Stored items
• • • • • • •
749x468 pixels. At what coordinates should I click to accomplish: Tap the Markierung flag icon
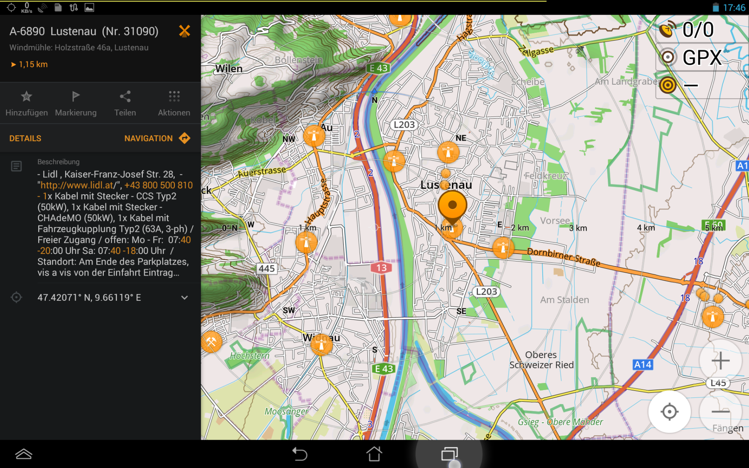pos(76,103)
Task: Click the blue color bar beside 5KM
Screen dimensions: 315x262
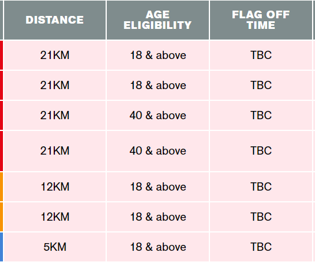Action: click(x=1, y=247)
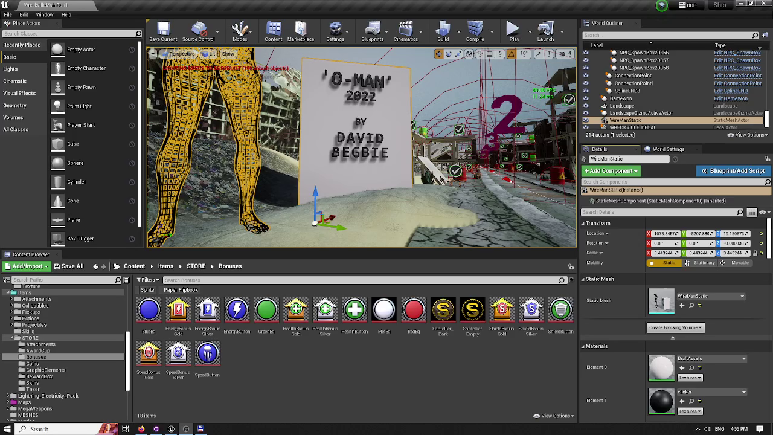Open the editor Settings icon
The height and width of the screenshot is (435, 773).
coord(335,30)
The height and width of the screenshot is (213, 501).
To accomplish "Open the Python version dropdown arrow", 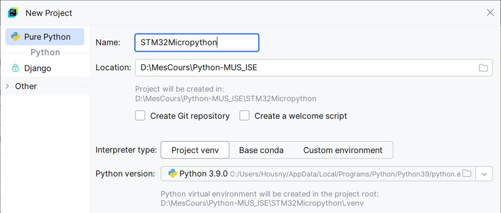I will (x=484, y=174).
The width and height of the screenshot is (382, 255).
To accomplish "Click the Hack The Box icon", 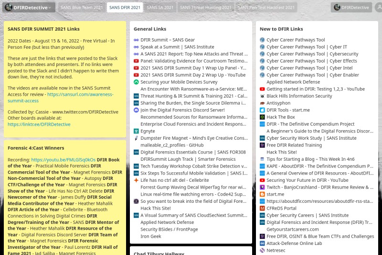I will point(262,117).
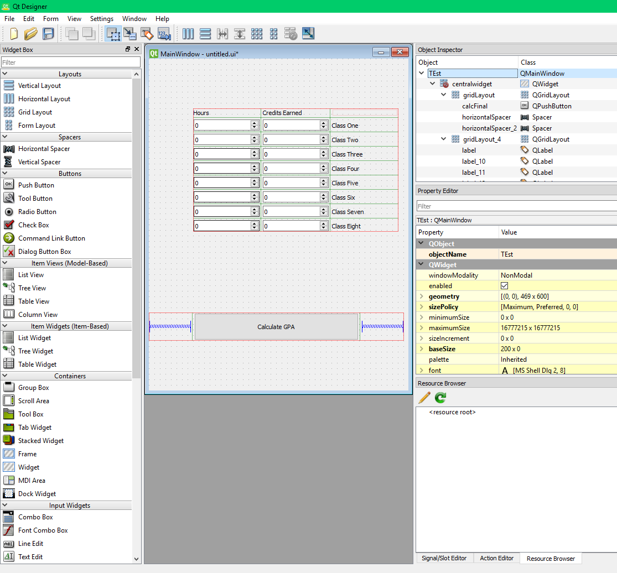
Task: Click the Widget Box filter field
Action: pos(70,62)
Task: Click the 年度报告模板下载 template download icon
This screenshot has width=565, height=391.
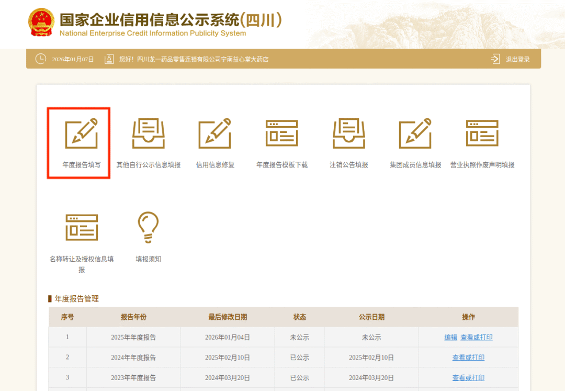Action: 281,142
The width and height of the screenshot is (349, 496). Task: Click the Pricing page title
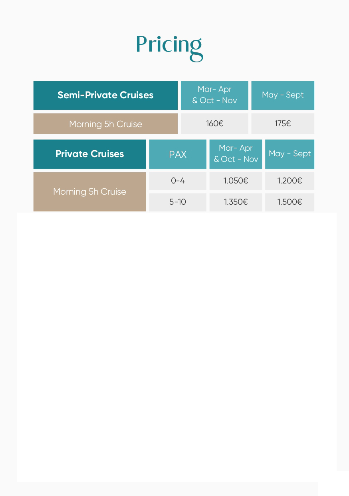(x=169, y=46)
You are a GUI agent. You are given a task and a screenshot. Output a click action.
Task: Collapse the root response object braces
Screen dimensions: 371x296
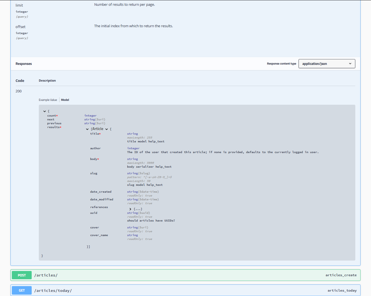[45, 111]
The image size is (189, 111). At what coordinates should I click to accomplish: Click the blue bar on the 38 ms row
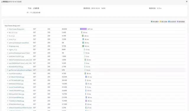tap(83, 39)
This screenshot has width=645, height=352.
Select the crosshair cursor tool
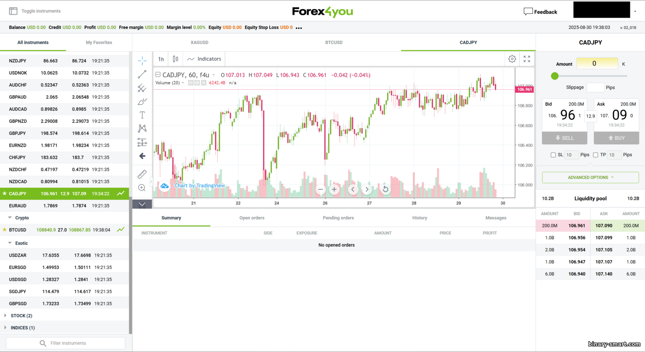142,61
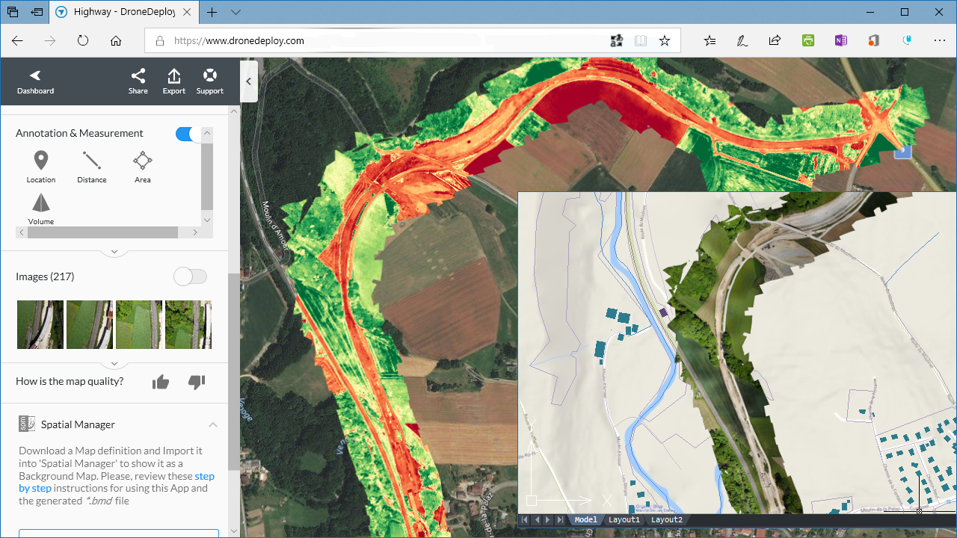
• • • • • • •
* Work required *
Above are some entries. Restate word for word the lines from the one holding "You are a GUI" through the one holding "This screenshot has width=645, height=352.", but not the pictures.

* Solution *
You are a GUI agent. You are given a task and a screenshot. Output a click action.
Task: Collapse the root response object braces
Screen dimensions: 371x296
[45, 111]
The image size is (189, 111). At what coordinates should I click to accomplish: Click the blue bar on the 38 ms row
tap(83, 39)
This screenshot has width=645, height=352.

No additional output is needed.